Fairbanks, Alaska, USA
John Smith, Carpet Cleaner
Pittsburgh Technical Institute

Yet the following are all big-endian (starting with the biggest information):

University of Alaska Fairbanks
Cleaners, Carpet: Smith, John (like in a phonebook)
907 474-7678
$7.32
École Polytechnique de Montréal

You can see big- and little-endian byte storage going not just from bytes to ints, but also from ints to bytes:

int foo(void) {
	int x=0xa0b0c0d0; /* Integer value we'll pick apart into bytes */
	typedef unsigned char *myTable; /* We'll make it an array of chars */
	myTable table=(myTable)&x; /* point to the bytes of the integer x */
	for (int i=0;i<4;i++) /* print each byte of the integer x */
		std::cout<<std::hex<<(int)table[i]<<" ";
	std::cout<<std::endl;
	return 0;
}

(Try this in NetRun now!)

This code prints "d0 c0 b0 a0" on a little-endian machine--the first byte is the lowest-value "0xd0".

Machine Code as Bytes

Here's some x86 machine code encoded into a C++ string, and run on the CPU. Once it's compiled, the bytes of this string work fine as CPU machine code, just like the char arrays in the homework.

const char *fn="\xb8\x07\x00\x00\x00\xc3";
return ((int (*)(void))(fn))();

(Try this in NetRun now!)

Here's the same machine code, encoded into a C++ "long". Remember that the long is stored in memory little-endian!

const static long fn=0xc300000007b8;
return ((int (*)(void))(&fn))();

(Try this in NetRun now!)

Note that newer x86 machines mark the stack with the "NX" (No eXecute) bit to prevent the CPU from executing code there.

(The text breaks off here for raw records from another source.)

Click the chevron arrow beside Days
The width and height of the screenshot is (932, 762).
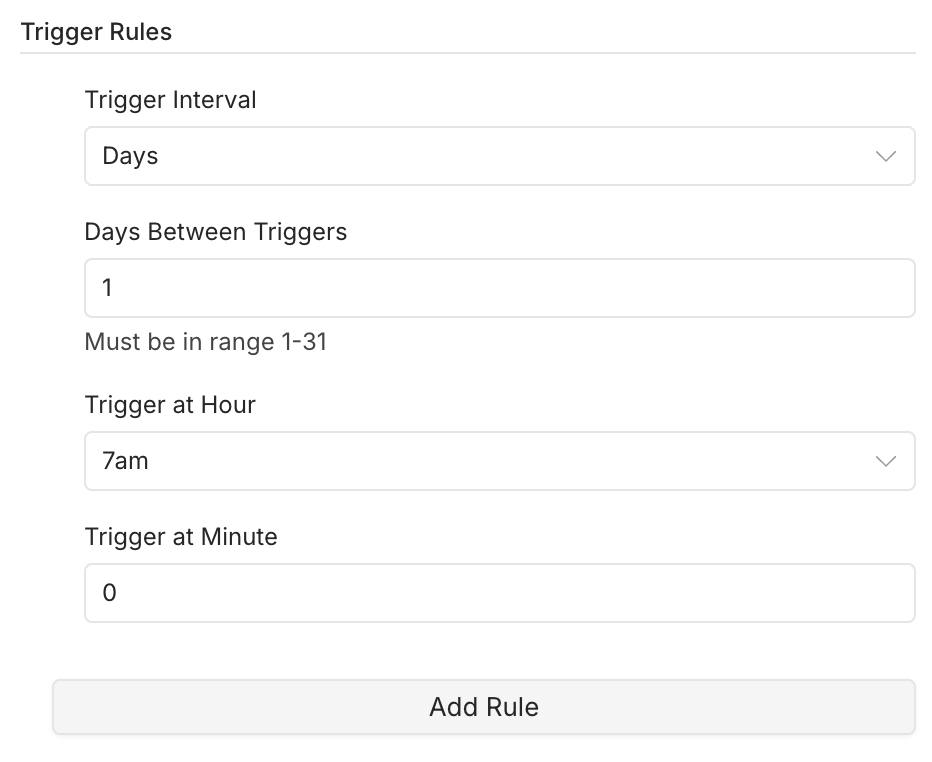click(x=886, y=156)
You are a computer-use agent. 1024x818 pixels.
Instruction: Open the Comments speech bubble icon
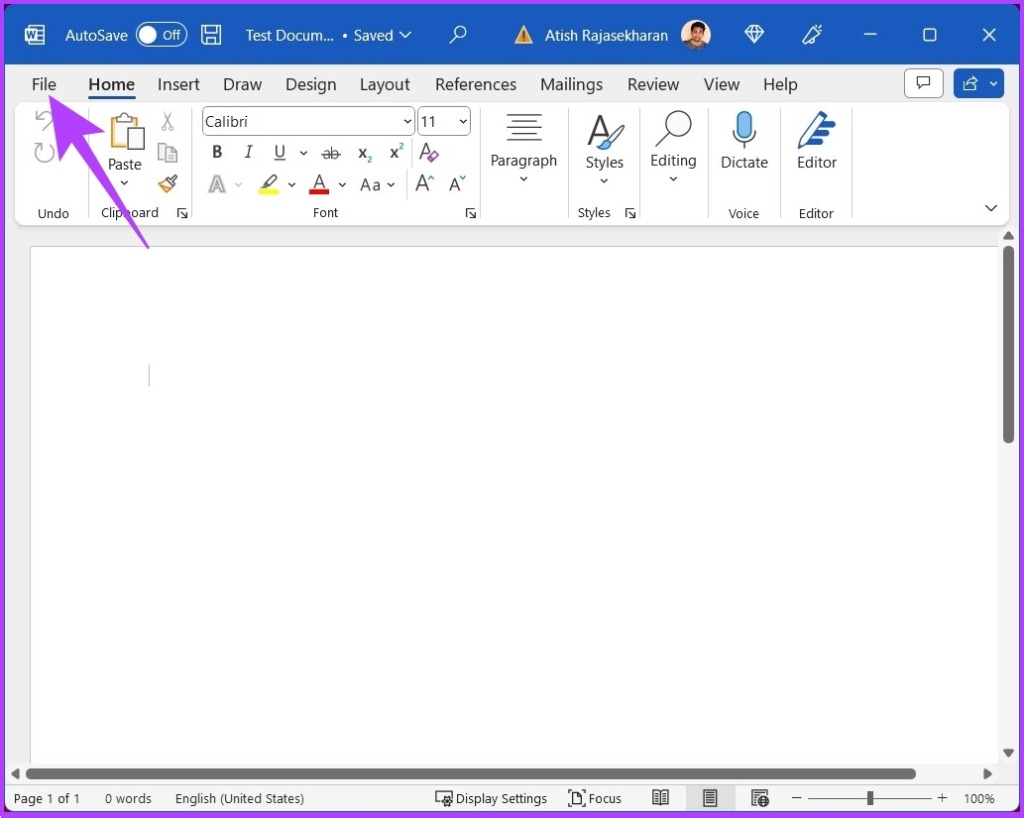coord(923,84)
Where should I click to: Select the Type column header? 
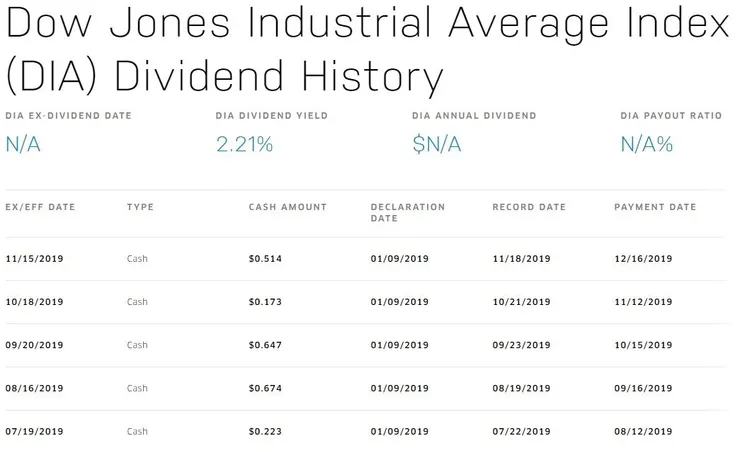coord(140,207)
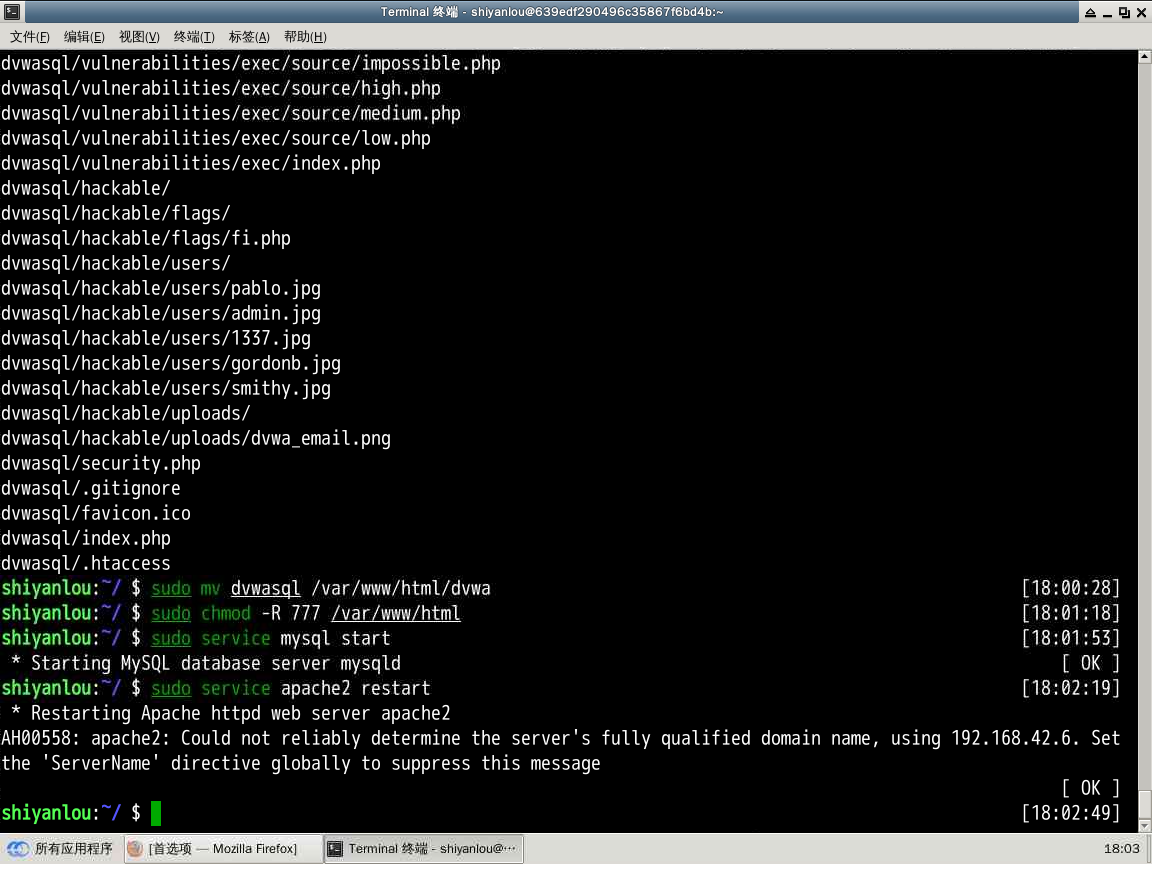Click the Terminal 终端 taskbar button
Screen dimensions: 1152x896
point(424,849)
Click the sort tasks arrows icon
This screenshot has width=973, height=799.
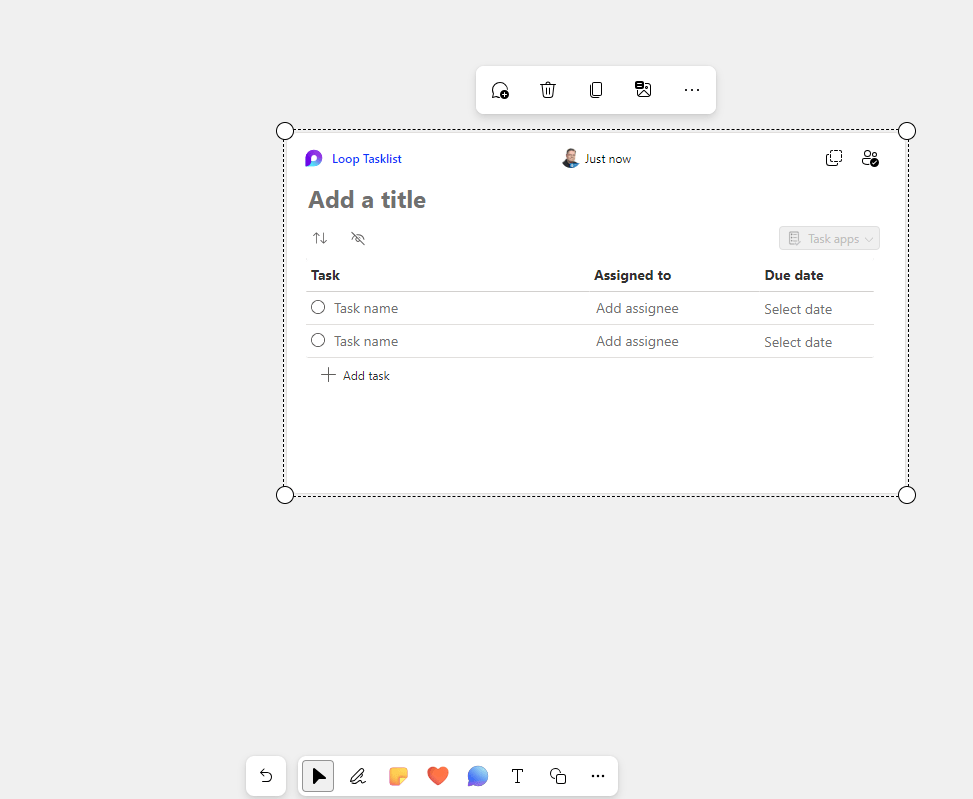click(x=320, y=238)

This is a useful security feature, but it means the above code crashes without the "const static".

std::vector<char> fn;
fn.push_back(0xb8);
fn.push_back(0x07);
fn.push_back(0x00);
fn.push_back(0x00);
fn.push_back(0x00);
fn.push_back(0xc3);
return ((int (*)(void))(&fn[0]))();

(Try this in NetRun now!)

Here, I'm putting the bytes of machine code into a std::vector. This only works on my 32-bit machine; on my 64-bit machine, std::vector's storage space is marked NX, so this code crashes rather than run.